*Provided data*.
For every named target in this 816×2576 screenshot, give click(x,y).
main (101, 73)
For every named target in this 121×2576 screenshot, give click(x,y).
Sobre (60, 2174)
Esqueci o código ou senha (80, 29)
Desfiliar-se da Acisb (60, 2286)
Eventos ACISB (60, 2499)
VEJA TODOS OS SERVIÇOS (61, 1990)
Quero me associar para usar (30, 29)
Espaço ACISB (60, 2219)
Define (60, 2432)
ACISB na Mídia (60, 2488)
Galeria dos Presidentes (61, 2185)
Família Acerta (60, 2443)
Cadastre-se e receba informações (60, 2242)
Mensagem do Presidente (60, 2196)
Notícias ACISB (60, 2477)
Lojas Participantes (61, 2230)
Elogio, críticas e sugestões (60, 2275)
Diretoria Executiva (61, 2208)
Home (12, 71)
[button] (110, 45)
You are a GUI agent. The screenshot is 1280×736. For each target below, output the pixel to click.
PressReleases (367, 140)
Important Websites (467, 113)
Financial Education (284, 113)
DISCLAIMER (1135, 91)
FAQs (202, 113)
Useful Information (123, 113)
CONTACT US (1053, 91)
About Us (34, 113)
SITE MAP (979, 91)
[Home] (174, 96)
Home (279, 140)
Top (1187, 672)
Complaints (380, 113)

...

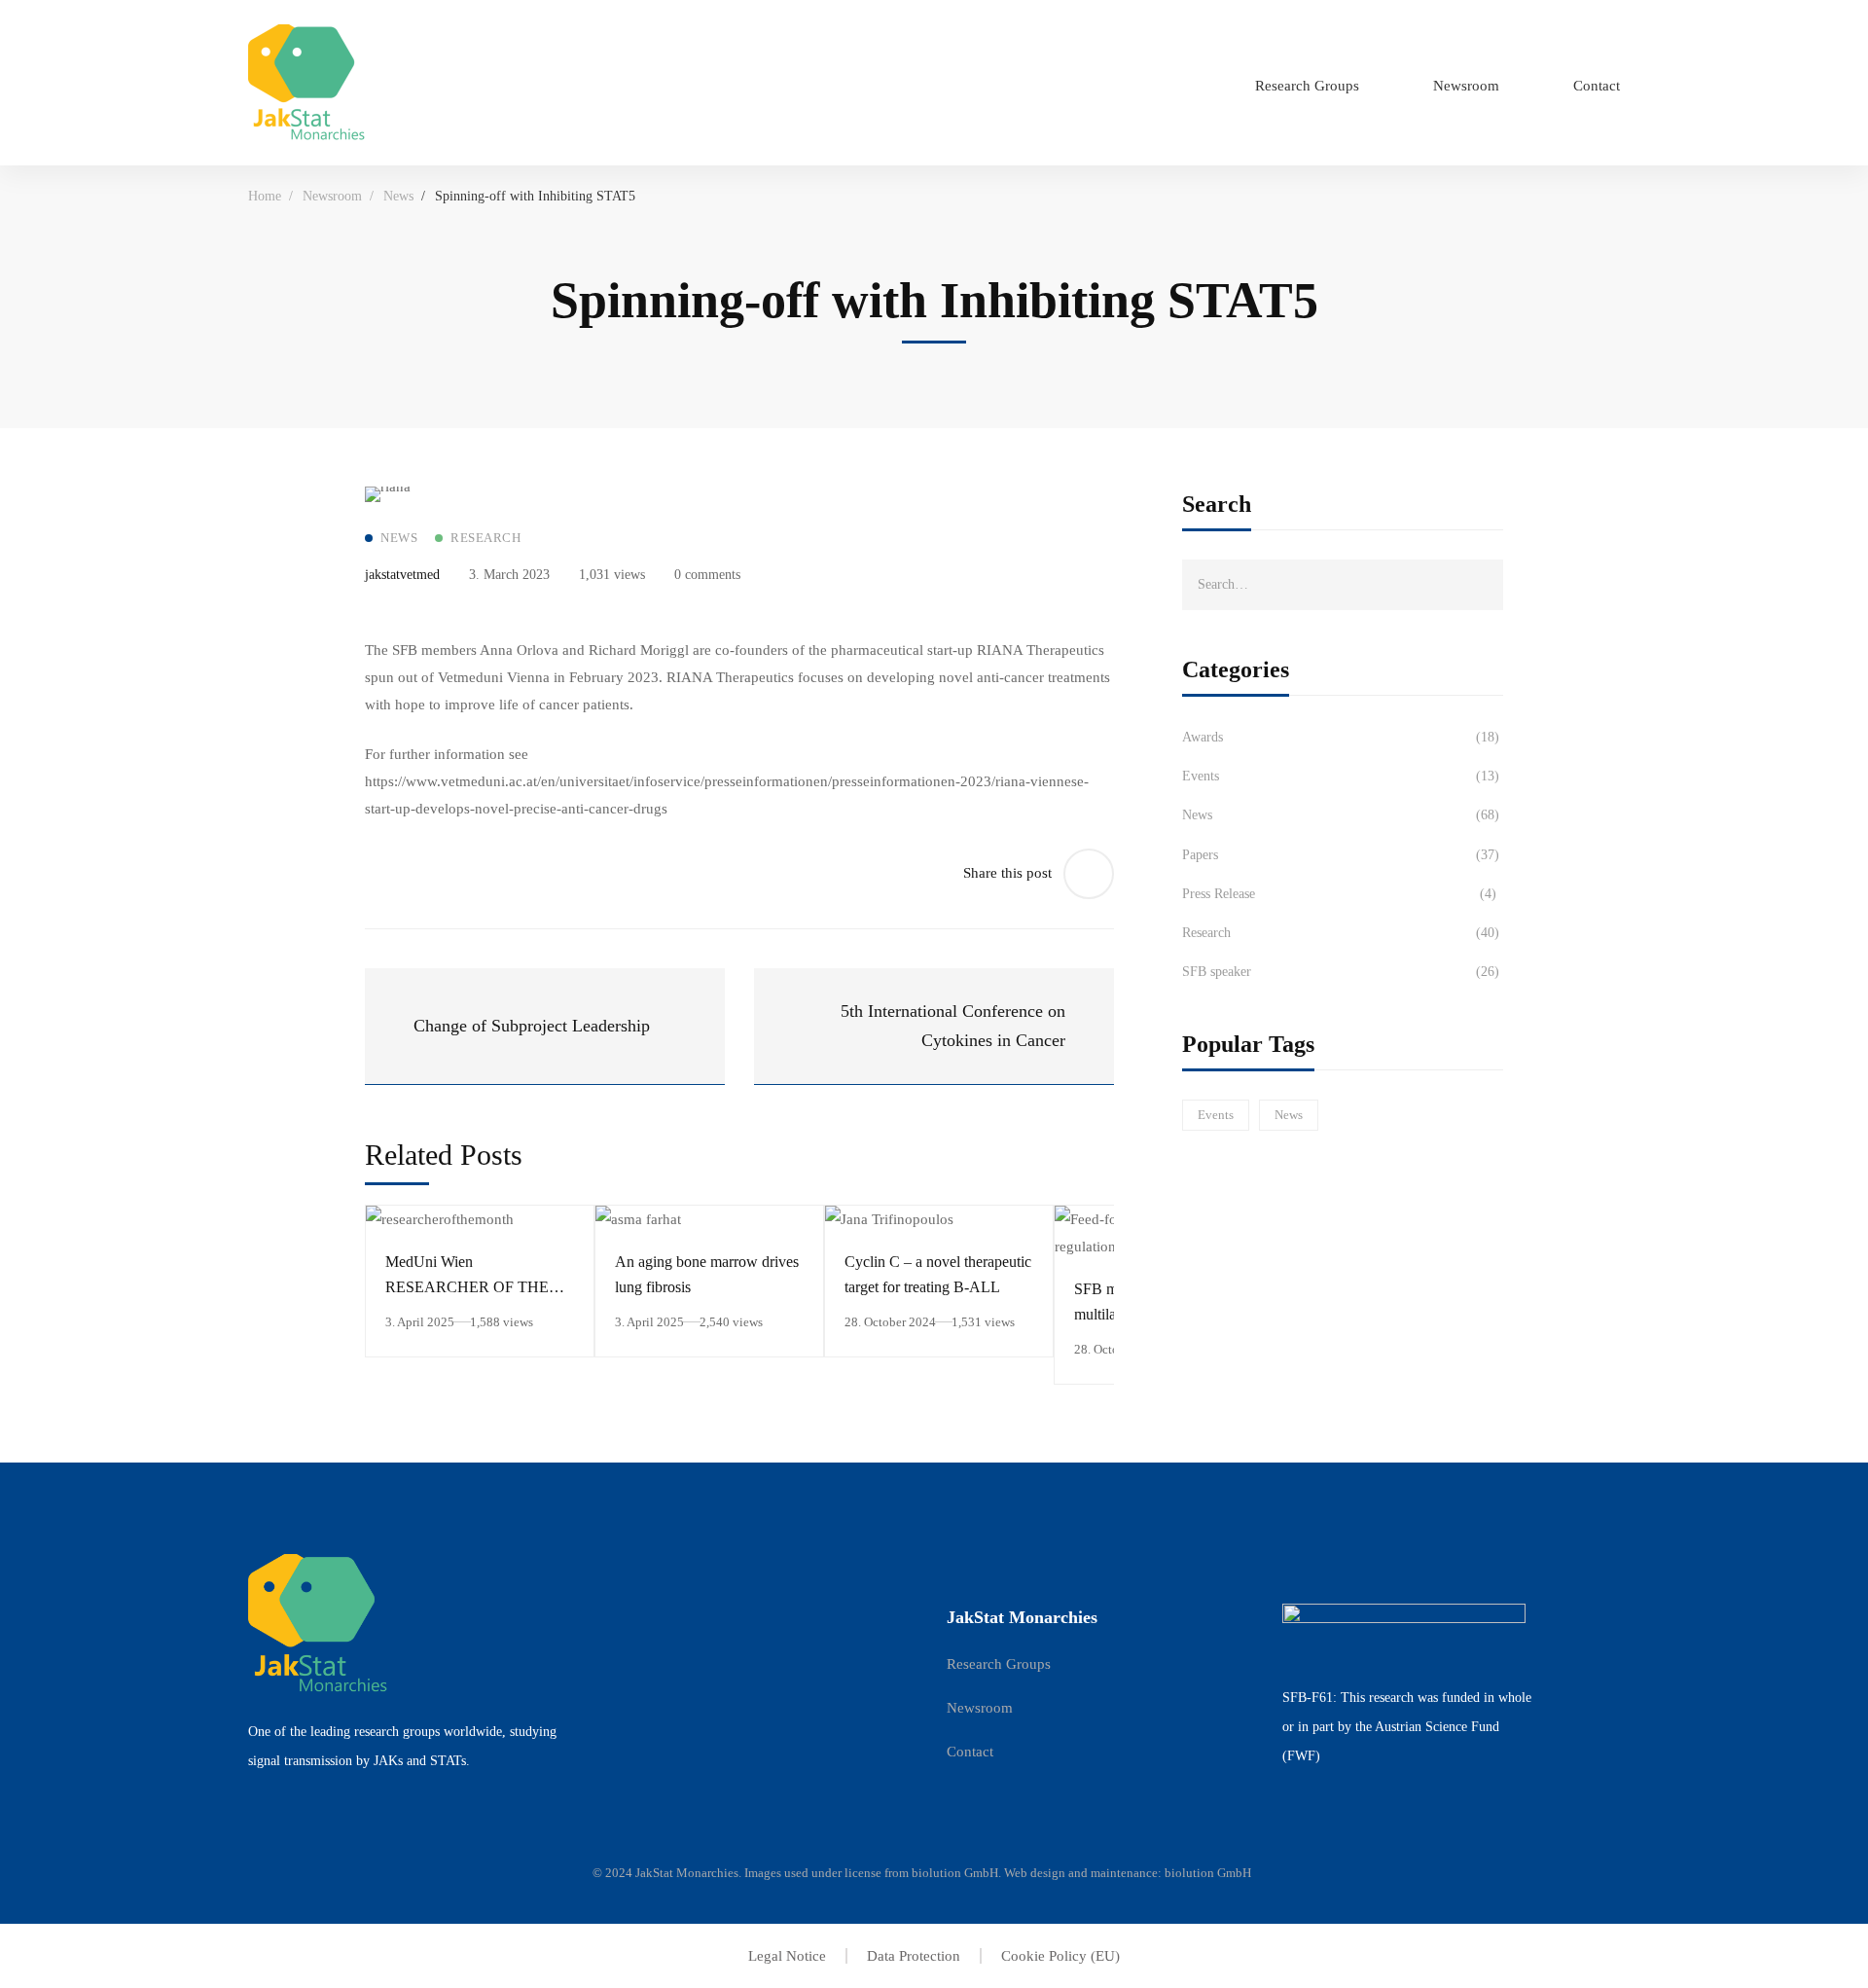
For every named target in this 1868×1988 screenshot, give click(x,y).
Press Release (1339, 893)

*Work order*. All lines above that hold the string "every" should be copied.

*Exercise output*.
For every named target in this 816×2576 screenshot, give click(x,y).
For every named target in this 121×2576 screenshot, give click(x,y).
For every named target in this 1868×1988 screenshot, give click(x,y).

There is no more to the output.